Thomas Engemann wies auf den Fachkräftemangel hin, der in den kommenden Jahren zunehmen wird. Als Gründe hierfür sieht er u.a. die kurze Verweildauer im Beruf und die schlechteren Verdienstmöglichkeiten, die in Thüringen knapp 20 bis 30 Prozent unter dem Bundesdurchschnitt liegen. Demgegenüber steht der Trend, dass die Leistungen „von der Stange“ immer weniger geeignet sind, die Bedarfslagen abzudecken. Er plädierte für ein Leistungsangebot, das auf die tatsächlichen Bedürfnisse zugeschnitten ist wie z.B. ambulante Intensivpflege. Doch das alles kostet – und ohne Finanzreform wird es nicht gehen.
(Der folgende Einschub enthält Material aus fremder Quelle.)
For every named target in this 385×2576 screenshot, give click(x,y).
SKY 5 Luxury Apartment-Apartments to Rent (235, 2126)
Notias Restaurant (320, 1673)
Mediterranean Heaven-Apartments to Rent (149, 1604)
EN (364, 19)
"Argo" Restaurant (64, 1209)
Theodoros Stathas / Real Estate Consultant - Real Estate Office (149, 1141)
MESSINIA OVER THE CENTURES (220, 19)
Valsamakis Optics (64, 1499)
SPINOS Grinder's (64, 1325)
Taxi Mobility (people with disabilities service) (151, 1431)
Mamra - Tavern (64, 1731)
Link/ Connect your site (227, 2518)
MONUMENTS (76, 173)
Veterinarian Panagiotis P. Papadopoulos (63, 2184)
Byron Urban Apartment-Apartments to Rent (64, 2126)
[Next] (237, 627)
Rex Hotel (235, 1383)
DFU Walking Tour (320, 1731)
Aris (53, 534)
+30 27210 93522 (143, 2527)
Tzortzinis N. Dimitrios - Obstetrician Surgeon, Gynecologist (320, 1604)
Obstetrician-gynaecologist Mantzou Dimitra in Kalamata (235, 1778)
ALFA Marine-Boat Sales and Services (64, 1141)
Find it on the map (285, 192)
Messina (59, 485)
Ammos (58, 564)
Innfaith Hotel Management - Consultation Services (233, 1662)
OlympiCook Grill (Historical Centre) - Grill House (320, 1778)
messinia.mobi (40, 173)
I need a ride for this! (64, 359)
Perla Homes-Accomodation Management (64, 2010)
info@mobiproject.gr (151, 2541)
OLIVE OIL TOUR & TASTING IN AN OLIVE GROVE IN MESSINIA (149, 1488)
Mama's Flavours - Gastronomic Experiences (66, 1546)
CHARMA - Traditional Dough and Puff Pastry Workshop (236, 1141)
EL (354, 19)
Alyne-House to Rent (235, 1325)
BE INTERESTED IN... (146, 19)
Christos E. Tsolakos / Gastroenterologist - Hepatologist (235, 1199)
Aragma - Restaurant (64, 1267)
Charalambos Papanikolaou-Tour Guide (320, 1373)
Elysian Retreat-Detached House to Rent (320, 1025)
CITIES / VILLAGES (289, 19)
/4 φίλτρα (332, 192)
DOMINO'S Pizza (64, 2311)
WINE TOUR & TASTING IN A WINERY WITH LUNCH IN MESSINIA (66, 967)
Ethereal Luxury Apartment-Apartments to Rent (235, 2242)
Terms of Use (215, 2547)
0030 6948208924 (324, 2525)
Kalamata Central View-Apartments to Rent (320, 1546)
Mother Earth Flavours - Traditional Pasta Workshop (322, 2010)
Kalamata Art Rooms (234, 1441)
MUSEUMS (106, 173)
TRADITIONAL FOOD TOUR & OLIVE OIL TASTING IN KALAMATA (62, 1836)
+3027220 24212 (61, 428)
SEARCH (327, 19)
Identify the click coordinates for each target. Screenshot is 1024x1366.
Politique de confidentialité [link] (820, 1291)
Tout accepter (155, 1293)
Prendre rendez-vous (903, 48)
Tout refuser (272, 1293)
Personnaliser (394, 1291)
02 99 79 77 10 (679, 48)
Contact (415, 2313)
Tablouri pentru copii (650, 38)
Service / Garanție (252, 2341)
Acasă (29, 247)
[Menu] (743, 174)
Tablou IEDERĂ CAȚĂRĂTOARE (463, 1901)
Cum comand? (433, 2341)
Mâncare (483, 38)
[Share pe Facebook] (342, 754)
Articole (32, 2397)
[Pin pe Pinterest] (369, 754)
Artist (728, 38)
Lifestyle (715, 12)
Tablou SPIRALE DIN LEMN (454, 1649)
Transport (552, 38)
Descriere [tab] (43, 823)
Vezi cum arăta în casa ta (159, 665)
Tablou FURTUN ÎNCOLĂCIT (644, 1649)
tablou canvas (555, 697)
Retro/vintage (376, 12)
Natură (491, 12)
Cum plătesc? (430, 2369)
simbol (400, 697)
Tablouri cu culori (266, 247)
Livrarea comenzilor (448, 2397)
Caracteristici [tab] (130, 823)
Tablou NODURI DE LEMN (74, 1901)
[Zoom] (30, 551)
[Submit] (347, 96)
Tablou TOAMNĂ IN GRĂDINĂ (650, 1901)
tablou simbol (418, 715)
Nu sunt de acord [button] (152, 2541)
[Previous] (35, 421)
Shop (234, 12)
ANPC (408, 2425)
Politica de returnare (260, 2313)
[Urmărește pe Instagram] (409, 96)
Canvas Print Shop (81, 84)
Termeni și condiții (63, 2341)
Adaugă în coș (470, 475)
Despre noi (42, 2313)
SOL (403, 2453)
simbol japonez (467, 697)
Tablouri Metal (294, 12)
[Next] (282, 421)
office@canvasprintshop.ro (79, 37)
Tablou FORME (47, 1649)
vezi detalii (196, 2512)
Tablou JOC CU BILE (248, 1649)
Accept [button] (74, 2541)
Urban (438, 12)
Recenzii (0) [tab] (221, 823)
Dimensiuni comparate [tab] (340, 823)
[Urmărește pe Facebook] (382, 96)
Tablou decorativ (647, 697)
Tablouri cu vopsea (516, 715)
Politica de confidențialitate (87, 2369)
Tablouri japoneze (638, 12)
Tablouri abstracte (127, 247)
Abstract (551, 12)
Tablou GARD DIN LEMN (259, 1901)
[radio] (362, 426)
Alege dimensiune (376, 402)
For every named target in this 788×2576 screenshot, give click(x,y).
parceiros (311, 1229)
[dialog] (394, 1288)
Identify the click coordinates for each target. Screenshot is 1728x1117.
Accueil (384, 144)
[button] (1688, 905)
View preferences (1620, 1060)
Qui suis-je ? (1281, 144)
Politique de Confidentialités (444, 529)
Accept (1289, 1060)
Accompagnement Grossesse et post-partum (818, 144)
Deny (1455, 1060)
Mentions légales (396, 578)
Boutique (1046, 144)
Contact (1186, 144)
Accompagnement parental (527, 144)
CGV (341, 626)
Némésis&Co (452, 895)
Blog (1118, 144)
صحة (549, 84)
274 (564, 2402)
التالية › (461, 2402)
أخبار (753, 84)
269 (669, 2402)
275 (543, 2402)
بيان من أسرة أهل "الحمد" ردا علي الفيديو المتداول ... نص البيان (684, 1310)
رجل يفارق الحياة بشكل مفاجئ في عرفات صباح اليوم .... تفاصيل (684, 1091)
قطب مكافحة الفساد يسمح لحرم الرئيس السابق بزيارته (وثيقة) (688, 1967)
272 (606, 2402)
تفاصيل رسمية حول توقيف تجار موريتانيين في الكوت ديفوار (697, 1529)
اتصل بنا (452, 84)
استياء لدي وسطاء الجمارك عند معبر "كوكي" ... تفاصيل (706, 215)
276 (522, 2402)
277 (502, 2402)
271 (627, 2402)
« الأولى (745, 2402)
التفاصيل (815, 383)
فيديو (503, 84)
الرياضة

Barbara Schumann nahm sehr praktische Fragen in den Blick: Wissen ältere Menschen, was ihnen im Bedarfsfall zusteht und welche Möglichkeiten sie haben? Ihre Einschätzung ist, dass es hier erhebliche Informationsdefizite gibt. Daher ist es wichtig in einen Austausch zu kommen und Begegnungen möglich zu machen, um zu informieren.
Auf die Frage „Wie wollen wir morgen gepflegt werden?“ gibt es sicherlich viele und sehr komplexe Antworten. Klar ist jedoch, dass alle Beteiligten einen Beitrag dazu leisten müssen, damit die enormen Herausforderungen geschultert werden können: die Politik, die Leistungserbringer, die von Pflegebedürftigkeit betroffenen Menschen und sicherlich auch die Gesellschaft, die entscheiden muss, was ihr eine menschenwürdige Pflege wert ist.